Academic background
- Alma mater: University of Waikato, University of Glamorgan
- Thesis: The political economy of employment relationships in New Zealand (2003);
- Doctoral advisor: Clive H. J. Gilson, Mark Harcourt

Academic work
- Institutions: Massey University, University of Glamorgan, Coventry University, University of Greenwich

= Joanna Cullinane =

New Zealand professor of organisational studies

Joanna Cullinane is a New Zealand academic, and is a full professor at Massey University, specialising in management and employment relations. Between 2017 and 2025 she was Deputy Pro-Vice Chancellor of the Massey Business School.

==Academic career==

Cullinane completed a PhD titled The political economy of employment relationships in New Zealand at the University of Waikato in 2003. Cullinane moved to the UK, and completed a Masters in Human Resource Management at the University of Glamorgan (now the University of South Wales). She also was lecturer in organisational behaviour and Deputy Head of Division at the University of Glamorgan. She was Dean Academic at Coventry University London, and Director of Learning and Teaching at the University of Greenwich. Cullinane returned to New Zealand and joined the faculty of Massey University in 2017, rising to full professor in 2024. As of 2024 she is Deputy Pro Vice-Chancellor of the Massey Business School and chairs the Academic Progress committee. Cullinane played "an instrumental role" in the formation of a partnership between Massey University and Nanjing University of Finance and Economics (NUFE). During the period of the COVID-19 pandemic when New Zealand's borders were closed to foreign students, Massey opened a learning centre at NUFE for their Chinese students to continue their qualifications, and this led to the establishment of a joint educational institute based at NUFE in 2022.

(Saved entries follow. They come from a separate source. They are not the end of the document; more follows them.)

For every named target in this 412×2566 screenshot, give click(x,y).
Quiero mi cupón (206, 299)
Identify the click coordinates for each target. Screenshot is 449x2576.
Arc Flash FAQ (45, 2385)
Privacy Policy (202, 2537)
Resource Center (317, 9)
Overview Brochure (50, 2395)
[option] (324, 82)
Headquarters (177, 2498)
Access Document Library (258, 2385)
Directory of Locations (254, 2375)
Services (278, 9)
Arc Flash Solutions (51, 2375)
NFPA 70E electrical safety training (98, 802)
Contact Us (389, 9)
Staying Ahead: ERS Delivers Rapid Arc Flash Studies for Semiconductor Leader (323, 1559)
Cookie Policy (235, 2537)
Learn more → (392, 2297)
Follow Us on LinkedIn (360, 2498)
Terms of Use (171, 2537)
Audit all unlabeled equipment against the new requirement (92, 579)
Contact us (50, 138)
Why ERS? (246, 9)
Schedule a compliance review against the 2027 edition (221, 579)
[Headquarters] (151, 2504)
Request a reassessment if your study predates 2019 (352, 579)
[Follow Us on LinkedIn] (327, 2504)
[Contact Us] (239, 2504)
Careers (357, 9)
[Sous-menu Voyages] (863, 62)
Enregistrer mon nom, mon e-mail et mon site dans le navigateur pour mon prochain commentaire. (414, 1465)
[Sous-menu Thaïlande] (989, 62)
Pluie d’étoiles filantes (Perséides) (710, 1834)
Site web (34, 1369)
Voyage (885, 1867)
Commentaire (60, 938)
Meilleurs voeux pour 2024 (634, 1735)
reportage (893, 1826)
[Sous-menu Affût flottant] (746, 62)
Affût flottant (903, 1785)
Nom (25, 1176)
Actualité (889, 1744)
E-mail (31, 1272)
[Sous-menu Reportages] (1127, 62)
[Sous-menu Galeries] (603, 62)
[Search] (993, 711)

Cullinane's research focuses on organisational behaviour and management and employee relations. She has written on employment in the construction industry, differences in mask-wearing behaviours in different countries during the pandemic, and has researched the level of employee support for vaccine mandates in New Zealand workplaces.

== Selected works ==

=== Books and book chapters ===
- Raiden, A., Pye, M., & Cullinane, J. (2007). The nature of the employment relationship in the UK construction industry: A flexible construct?. In A. Dainty, & B. Bagilhole (Eds.) People and Culture in Construction.Taylor & Francis

- Cullinane, J. (Ed.) (2005). Working in Organisations. Pearson Publication. 2 editions. ISBN 1846582806

- Croucher, SM., Cullinane, J., Murray, N., Rocker, KT., & Nguyen, T. (2023). Health communication and behaviors during the COVID-19 pandemic: A 22-nation exploration of mask-wearing. In Pandemic Communication. (pp. 12 - 41).